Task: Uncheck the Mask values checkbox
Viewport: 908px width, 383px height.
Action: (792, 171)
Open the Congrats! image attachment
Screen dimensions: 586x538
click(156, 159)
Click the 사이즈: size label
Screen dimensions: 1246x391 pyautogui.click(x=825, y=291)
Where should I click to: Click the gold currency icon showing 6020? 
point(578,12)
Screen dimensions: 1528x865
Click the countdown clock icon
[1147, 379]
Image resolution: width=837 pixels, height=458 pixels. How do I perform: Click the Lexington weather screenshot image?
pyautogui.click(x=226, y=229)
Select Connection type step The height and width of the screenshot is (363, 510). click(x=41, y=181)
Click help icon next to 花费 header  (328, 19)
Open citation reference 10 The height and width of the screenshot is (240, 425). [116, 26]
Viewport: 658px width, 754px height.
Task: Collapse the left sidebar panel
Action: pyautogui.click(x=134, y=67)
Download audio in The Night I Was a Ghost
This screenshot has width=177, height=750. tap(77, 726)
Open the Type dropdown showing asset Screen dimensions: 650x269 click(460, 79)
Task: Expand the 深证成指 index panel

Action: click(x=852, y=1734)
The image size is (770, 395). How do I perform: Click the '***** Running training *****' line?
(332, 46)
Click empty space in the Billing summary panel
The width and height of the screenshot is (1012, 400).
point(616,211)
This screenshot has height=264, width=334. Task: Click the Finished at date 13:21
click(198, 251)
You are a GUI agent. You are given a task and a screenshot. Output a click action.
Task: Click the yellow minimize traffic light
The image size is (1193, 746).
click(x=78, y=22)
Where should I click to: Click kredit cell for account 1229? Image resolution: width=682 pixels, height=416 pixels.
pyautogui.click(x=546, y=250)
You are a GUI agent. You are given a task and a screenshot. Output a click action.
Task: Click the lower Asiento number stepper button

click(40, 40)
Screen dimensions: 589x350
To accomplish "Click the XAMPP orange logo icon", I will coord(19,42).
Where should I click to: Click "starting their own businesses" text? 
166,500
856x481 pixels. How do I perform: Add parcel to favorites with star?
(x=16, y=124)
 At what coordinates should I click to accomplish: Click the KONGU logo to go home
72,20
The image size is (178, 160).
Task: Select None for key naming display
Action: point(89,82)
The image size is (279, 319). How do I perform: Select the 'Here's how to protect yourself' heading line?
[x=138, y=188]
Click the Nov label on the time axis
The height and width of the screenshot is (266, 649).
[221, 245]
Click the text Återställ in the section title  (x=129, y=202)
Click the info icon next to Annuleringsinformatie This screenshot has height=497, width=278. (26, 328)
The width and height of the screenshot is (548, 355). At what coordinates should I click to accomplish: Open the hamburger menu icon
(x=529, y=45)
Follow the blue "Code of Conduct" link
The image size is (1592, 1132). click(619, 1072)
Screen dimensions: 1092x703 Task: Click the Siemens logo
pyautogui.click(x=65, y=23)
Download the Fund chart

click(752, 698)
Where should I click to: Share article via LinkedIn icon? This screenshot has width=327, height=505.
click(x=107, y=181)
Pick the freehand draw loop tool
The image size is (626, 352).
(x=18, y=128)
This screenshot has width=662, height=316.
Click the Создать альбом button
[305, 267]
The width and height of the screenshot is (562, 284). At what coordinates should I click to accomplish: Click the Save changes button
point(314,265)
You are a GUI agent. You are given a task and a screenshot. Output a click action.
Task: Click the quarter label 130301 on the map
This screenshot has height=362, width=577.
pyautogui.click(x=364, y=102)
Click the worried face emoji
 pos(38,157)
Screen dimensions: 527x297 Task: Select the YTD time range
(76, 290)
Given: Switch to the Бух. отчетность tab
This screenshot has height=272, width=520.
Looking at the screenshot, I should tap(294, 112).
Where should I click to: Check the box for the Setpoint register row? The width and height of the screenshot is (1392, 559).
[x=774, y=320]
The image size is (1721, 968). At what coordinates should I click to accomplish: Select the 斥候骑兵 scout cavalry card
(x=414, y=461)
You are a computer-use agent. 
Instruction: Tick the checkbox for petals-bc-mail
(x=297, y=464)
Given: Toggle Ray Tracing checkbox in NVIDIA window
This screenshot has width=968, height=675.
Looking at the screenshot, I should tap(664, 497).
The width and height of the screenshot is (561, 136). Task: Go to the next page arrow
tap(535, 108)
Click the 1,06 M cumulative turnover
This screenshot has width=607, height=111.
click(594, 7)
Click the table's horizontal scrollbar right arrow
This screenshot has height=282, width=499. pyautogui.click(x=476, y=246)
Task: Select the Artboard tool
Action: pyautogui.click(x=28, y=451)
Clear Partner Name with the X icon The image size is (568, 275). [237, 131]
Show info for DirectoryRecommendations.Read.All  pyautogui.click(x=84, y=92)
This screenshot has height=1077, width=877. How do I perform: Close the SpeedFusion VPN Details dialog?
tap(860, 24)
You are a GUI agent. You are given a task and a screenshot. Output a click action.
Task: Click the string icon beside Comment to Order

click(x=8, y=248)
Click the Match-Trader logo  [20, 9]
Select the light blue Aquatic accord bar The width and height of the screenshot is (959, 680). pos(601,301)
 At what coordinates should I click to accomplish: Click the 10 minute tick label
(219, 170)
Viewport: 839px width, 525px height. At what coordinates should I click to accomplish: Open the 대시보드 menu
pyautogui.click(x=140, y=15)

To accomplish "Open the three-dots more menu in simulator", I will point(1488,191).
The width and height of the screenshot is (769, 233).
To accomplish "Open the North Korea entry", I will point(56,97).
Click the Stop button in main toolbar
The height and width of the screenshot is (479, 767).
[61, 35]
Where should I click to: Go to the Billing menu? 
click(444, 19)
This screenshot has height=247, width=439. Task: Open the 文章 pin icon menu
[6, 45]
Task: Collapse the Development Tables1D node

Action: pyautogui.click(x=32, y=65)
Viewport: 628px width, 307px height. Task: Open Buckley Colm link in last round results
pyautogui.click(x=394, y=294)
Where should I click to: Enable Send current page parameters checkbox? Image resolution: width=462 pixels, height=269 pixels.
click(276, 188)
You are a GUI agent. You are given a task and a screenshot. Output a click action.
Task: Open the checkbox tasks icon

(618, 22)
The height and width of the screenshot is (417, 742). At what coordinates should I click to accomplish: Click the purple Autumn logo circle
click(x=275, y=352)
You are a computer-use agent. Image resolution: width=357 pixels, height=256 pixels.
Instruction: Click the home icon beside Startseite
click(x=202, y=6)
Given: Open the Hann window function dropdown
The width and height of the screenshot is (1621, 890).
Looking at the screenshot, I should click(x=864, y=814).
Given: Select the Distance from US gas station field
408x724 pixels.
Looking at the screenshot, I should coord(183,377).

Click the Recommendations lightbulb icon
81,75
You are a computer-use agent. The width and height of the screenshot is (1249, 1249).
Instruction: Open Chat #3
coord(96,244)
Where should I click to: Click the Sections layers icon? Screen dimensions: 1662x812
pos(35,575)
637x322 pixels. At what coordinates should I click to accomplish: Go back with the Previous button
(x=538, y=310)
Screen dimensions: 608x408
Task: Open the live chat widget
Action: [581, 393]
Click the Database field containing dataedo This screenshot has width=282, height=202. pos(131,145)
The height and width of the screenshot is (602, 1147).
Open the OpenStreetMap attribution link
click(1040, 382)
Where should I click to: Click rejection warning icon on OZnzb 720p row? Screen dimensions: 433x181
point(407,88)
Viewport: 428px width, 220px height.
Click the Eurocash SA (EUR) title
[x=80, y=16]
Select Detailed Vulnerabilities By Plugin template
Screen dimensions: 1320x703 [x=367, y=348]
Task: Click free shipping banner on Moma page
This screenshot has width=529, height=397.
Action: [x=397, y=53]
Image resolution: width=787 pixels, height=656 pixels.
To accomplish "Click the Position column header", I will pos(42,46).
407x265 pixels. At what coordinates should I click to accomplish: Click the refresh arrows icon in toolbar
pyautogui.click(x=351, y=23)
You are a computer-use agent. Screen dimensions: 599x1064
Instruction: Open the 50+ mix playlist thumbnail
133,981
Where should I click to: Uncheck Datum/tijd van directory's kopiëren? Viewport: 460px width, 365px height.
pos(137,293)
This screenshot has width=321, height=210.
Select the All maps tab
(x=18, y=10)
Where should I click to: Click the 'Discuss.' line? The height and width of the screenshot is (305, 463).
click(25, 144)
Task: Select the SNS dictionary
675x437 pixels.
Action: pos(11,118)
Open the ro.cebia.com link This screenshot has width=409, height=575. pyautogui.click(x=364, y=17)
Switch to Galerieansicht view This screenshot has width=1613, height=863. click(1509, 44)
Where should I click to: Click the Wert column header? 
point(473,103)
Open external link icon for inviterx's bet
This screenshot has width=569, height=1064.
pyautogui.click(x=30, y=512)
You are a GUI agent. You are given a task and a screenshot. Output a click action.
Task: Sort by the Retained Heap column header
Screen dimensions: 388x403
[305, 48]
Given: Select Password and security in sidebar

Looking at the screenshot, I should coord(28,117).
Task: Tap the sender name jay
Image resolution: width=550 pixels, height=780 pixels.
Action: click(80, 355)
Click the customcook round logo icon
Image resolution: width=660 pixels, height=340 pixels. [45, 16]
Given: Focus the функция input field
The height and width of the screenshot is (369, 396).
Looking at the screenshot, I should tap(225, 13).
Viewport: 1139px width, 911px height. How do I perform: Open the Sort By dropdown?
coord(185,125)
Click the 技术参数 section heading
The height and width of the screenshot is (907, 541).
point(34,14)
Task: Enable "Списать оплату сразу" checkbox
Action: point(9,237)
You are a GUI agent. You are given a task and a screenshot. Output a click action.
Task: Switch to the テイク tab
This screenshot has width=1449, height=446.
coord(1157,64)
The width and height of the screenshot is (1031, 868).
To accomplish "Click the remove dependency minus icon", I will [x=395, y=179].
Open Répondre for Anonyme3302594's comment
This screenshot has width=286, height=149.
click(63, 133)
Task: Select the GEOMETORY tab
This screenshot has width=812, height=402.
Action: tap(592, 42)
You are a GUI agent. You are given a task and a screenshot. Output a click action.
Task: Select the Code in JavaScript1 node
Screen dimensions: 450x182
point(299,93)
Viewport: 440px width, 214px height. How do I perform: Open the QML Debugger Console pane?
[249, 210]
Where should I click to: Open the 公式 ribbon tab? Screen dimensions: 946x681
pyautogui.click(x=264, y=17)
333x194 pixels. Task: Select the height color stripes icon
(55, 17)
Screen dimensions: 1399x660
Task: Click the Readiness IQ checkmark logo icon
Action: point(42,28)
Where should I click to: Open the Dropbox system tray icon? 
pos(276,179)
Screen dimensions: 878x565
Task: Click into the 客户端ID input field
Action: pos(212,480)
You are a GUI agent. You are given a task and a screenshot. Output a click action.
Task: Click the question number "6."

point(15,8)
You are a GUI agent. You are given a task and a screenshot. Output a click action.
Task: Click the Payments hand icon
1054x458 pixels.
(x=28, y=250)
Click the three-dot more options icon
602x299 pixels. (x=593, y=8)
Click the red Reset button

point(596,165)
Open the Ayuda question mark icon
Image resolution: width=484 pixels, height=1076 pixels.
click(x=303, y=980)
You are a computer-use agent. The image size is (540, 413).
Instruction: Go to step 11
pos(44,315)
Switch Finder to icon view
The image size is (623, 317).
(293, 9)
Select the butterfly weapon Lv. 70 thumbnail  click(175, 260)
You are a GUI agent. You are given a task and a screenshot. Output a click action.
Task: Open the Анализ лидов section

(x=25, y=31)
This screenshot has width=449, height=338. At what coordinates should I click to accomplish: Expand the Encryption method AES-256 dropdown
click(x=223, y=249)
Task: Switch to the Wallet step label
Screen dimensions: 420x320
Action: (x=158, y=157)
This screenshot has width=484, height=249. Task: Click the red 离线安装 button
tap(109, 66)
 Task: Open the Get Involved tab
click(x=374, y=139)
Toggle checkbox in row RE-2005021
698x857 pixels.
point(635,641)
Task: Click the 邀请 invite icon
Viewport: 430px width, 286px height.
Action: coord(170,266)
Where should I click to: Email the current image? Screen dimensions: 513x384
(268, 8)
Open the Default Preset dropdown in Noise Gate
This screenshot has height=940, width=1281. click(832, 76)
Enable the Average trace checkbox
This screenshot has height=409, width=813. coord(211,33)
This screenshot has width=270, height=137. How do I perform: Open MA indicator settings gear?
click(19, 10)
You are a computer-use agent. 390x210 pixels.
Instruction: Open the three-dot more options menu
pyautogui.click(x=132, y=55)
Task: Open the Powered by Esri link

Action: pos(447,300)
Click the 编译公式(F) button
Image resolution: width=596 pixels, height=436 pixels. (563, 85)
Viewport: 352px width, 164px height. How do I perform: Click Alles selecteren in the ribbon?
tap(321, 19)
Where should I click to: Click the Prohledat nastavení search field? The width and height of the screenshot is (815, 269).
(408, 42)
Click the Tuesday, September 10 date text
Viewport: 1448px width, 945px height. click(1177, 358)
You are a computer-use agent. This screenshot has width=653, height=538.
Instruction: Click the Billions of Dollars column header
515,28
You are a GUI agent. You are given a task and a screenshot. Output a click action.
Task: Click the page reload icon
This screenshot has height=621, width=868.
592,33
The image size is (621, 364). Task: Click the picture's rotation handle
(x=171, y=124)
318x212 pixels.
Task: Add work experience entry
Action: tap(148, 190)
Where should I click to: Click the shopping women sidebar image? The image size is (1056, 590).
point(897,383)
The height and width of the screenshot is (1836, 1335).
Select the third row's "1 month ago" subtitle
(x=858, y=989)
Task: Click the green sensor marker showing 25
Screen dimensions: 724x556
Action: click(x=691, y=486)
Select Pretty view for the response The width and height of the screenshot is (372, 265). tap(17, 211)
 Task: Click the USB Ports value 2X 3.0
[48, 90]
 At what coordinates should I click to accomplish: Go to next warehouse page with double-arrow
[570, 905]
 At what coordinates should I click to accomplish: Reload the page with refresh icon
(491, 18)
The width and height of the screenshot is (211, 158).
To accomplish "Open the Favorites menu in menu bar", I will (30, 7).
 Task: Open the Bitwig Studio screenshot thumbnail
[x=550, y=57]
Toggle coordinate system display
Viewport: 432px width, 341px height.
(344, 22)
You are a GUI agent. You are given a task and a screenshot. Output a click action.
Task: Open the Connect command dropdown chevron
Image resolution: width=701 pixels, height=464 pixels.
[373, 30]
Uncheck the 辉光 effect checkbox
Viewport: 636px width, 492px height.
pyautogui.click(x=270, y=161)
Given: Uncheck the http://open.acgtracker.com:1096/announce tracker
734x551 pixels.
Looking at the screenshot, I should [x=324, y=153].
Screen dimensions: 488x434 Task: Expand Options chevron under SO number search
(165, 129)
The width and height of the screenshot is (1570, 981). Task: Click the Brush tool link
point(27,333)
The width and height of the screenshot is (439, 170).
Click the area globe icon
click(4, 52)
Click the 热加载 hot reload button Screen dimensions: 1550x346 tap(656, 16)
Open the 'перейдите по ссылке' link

> **What to do**
Look through the listing and return each line containing the word "computer".

> **Answer to this problem**
You are a computer-use agent. 
You are a computer-use agent. Image resolution: width=357 pixels, height=256 pixels.
You are a computer-use agent. The width and height of the screenshot is (1249, 1249).
You are a computer-use agent. Screen dimensions: 599x1064
You are a computer-use agent. The image size is (540, 413).
You are a computer-use agent. 390x210 pixels.
You are a computer-use agent. This screenshot has width=653, height=538.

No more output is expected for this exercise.